-- WHAT TO WORK ON --
Extract every line of the records that contains the string "header" and list those lines.

-- MATERIAL SUPPLIED --
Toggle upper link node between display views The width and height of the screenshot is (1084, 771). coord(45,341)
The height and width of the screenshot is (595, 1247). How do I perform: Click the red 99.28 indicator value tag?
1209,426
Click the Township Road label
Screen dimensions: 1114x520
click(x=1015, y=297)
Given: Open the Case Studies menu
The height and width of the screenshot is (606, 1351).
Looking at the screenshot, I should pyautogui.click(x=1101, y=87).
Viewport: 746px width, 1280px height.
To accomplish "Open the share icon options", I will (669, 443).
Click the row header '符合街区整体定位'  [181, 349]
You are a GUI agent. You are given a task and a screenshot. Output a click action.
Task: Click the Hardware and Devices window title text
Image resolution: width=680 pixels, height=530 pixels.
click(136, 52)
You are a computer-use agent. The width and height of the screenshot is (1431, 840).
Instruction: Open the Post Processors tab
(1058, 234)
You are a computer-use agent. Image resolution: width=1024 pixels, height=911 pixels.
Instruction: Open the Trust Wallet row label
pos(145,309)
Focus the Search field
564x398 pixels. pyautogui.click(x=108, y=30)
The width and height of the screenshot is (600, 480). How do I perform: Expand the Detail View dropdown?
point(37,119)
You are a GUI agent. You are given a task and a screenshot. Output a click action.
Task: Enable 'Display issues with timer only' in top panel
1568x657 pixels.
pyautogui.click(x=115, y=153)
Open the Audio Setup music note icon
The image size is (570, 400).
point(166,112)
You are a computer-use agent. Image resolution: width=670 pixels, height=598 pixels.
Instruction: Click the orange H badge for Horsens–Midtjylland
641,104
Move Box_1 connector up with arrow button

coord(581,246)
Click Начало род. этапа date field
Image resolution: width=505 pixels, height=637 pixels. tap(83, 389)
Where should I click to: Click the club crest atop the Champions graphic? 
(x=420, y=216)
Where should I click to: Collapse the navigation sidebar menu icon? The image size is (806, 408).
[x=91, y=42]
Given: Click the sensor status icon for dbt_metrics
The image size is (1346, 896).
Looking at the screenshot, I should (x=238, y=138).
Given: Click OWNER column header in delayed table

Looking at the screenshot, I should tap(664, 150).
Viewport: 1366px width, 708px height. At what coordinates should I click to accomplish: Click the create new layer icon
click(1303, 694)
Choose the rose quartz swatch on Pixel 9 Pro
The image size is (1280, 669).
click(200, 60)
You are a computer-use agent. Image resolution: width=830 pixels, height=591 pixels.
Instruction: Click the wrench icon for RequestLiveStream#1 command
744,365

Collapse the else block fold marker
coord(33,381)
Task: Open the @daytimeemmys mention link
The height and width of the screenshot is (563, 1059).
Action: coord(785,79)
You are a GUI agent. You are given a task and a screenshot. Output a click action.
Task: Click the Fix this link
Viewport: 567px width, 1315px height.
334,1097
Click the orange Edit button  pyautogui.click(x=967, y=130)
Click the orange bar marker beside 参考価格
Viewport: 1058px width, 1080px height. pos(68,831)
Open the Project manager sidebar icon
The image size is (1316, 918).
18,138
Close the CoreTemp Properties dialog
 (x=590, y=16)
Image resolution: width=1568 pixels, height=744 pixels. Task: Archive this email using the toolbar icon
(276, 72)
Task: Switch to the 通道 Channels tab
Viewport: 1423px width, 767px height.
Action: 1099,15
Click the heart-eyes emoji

-- WRITTEN RESPONSE --
Click the row header '符合街区整体定位'  [181, 349]
Given: Click OWNER column header in delayed table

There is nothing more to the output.